• [GOAL 1]: In the article below on Chicago beach erosion, which beach lost so much land that it was closed completely?
• [GOAL 2]: Carry on the article below about Chicago beach erosion, starting after its final sentence.

• [TEXT TO READ]:
Chicago Park District focuses on erosion as shrinking beaches remain

By Igor Studenkov For the Chronicle Media

Two days before the start of the 2017 Chicago beach season, most of Fargo Beach is still under water. (Photo by Igor Studenkov/for Chronicle Media)

In the summer 2015, Chicago beachgoers found that several beaches changed dramatically.

The size of Lake Michigan beaches tends to change over time due to change in water levels and the levels of erosion. Two years ago, a combination of high snowfall and unusual weather patterns caused the water levels to rise. Many beaches lost land to some extent or another, and Rogers Park’s Fargo Beach lost so much land that it was closed completely.

As the 2017 beach season begins, not much has changed. The Chicago Park District said that its policy is to focus on reducing erosion, and that it isn’t planning to do anything beyond that in the near future. Meanwhile, the Friends of the Park advocacy organization is pushing for an ambitious plan to add more parkland along the lake shore in Edgewater and Rogers Park neighborhood, potentially adding new beaches and expanding existing ones in the process.

According to the City of Chicago website, many of the city’s beaches trace their history back to first half of the 20th century, when the shore was moved east and lakefront protection measures were put in place to reduce erosion. This created new land, which was used for parks and beaches. The city and local park districts also created smaller neighborhood beaches, many of them located at the ends of streets.

Today, most of the lakefront beaches and parks are run by the Chicago Park District. There are batches of shoreline — mostly in Rogers Park, Edgewater and South Shore neighborhoods — that belong to the owners of the nearby high-rises.

• [DATA EXTRACT]:
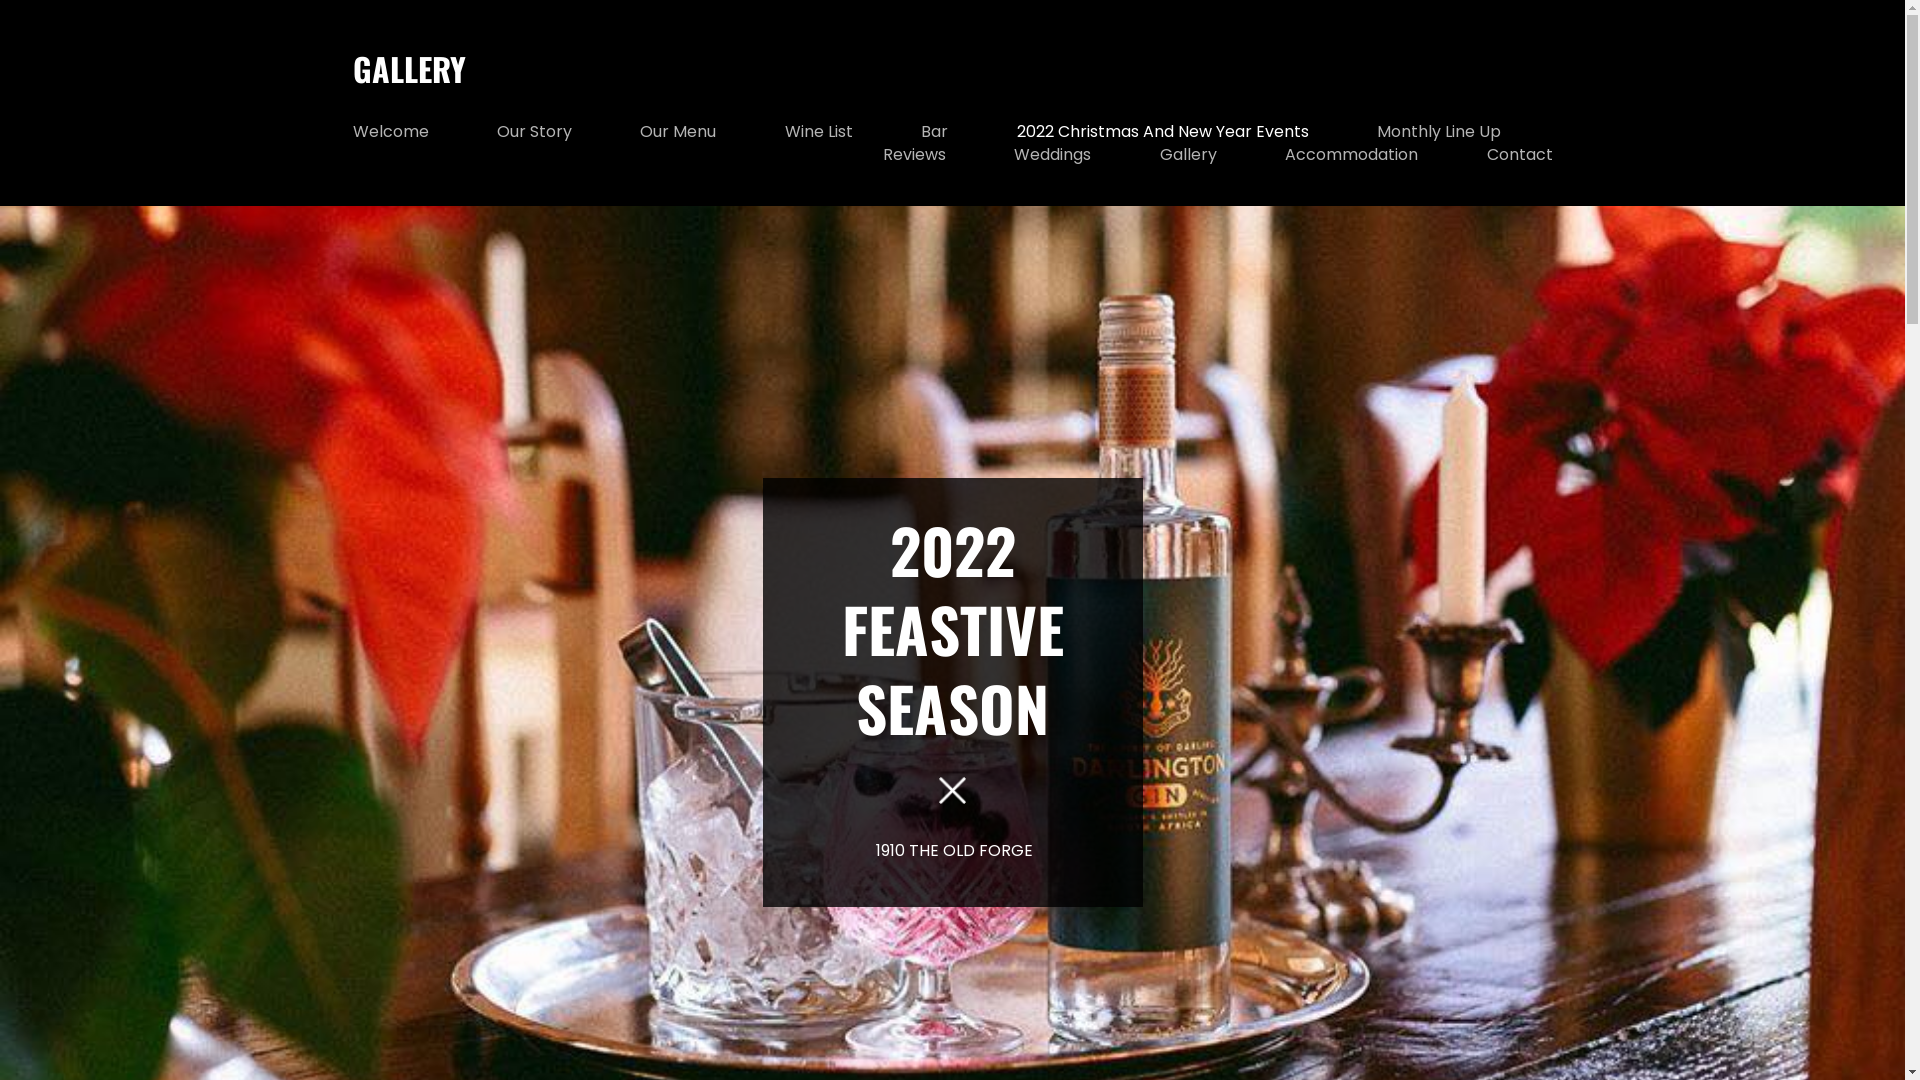 The image size is (1920, 1080). I want to click on 'GALLERY', so click(351, 67).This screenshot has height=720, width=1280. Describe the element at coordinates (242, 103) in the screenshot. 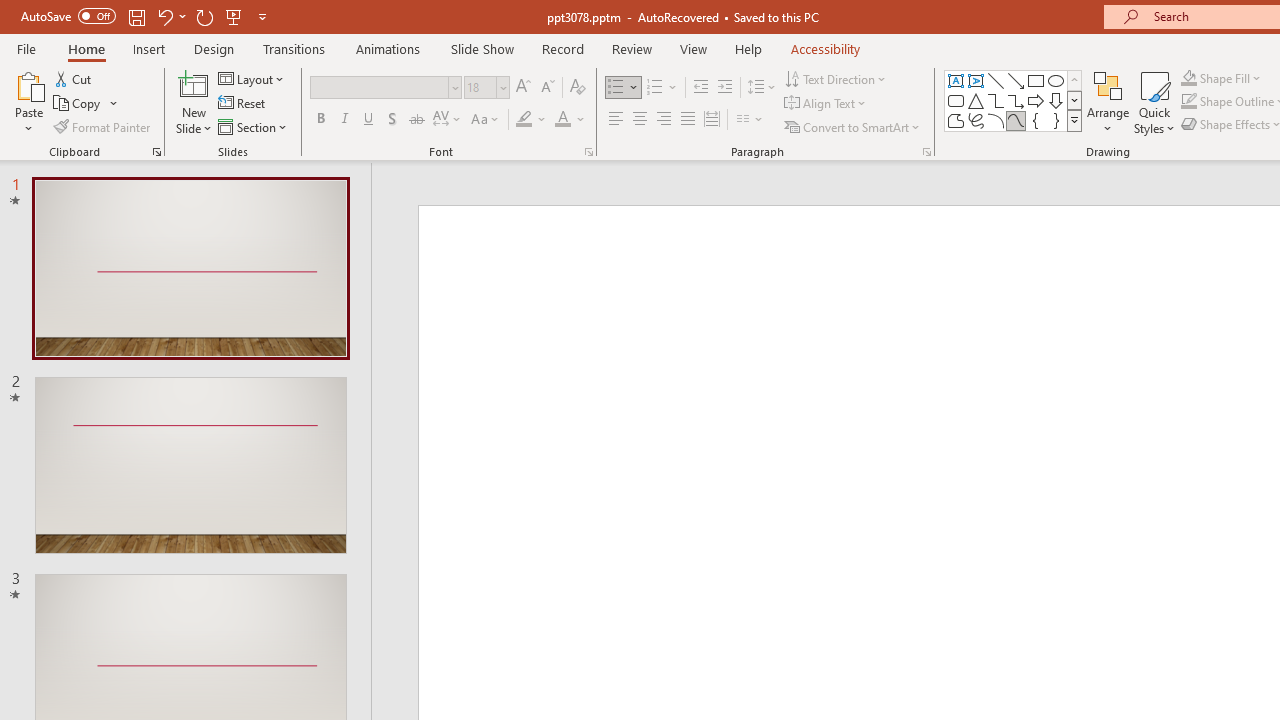

I see `'Reset'` at that location.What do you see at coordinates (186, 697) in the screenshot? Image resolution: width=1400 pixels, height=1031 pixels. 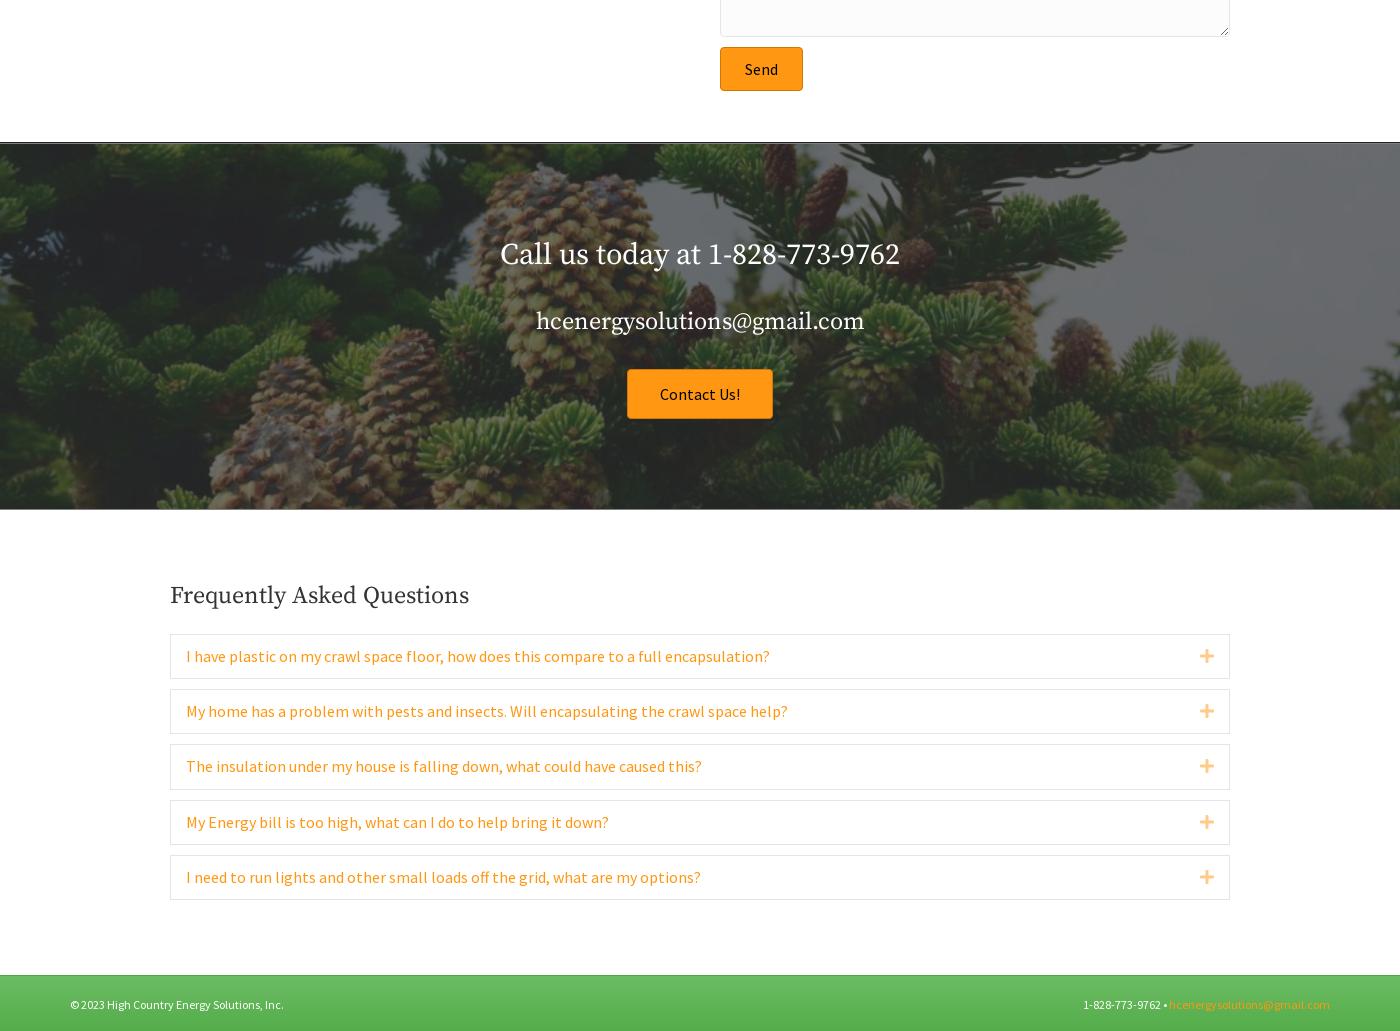 I see `'I have plastic on my crawl space floor, how does this compare to a full encapsulation?'` at bounding box center [186, 697].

• [FINAL ANSWER 1]: Rogers Park's Fargo Beach

• [FINAL ANSWER 2]:
Over the last few decades, water levels ebbed and flowed, and beaches changed in the process. For example, in Edgewater, what are now known as Lane Beach and Osterman Beach started out as separate beaches. The former was one of the “end of the street” neighborhood beaches that opened in the early 20th century. The latter was created in 1958 when Lincoln Park landfill was extended to Ardmore Avenue. In the 1970s, more and more sand started to accumulate by the shore, to the point that they became one continuous beach.

The Lane Beach (foreground) and Osterman Beach (background) used to be one continuous beach until rising water levels in 2015 left much of the sand underwater.

The water levels already rose between 2013-14. In 2015, the combination of reduced evaporation, increased precipitation and other weather conditions caused the water levels to climb. The water rose to the point where the two beaches were split again.

12th Street Beach, which is on the east side of Northerly Island, lost much of its northern portion. The dog park portion of Uptown’s Montrose Beach lost significant ground as well. But nothing has been affected quite as dramatically as Fargo Beach.

Located in Rogers Park, it was s a small neighborhood beach located at the end of Fargo Avenue. By 2014, it already lost much of its area, with the breakwater rocks that used to mark its end left an island. By 2016, the water levels got to the point where the park district wound up closing it.

In August 2016, there was only a small strip of land east of Fargo Avenue — the rest was submerged completely.

A more recent visit at the end of May showed that water levels haven’t dropped much.

Residents are still free to sit on the stair-like stone structure that used to lead down to the beach, but there are now “no diving” signs on the edge of the water.

The residents haven’t been left entirely without a beach. Griffin Beach is located only one block east, and while it lost a decent portion of the land, there is still enough left for it to remain open.

And Lake Michigan isn’t looking to get any shallower.

According to the U.S. Army Corps of Engineers’ May 19 water level update for the Great Lakes region, Lake Michigan’s average water level has been the same as around this time last year, five more inches than the previous month and 13 more inches than the long-term average for the month of May — though it’s still 19 inches lower than the record high set in May 1986. And the volume is only projected to increase in the near future.

Over the next 30 days, lakes Michigan-Huron and Superior are forecast to continue their seasonal rise, climbing 2-3 inches, respectively, before June 19 June, the report stated.

Jessica Maxey-Faulkner, the Chicago Park District Director of Communications, said that the agency focuses on preventing erosion.

The breakwave rocks, which used to mark the end of Lane Beach, now look more like an island.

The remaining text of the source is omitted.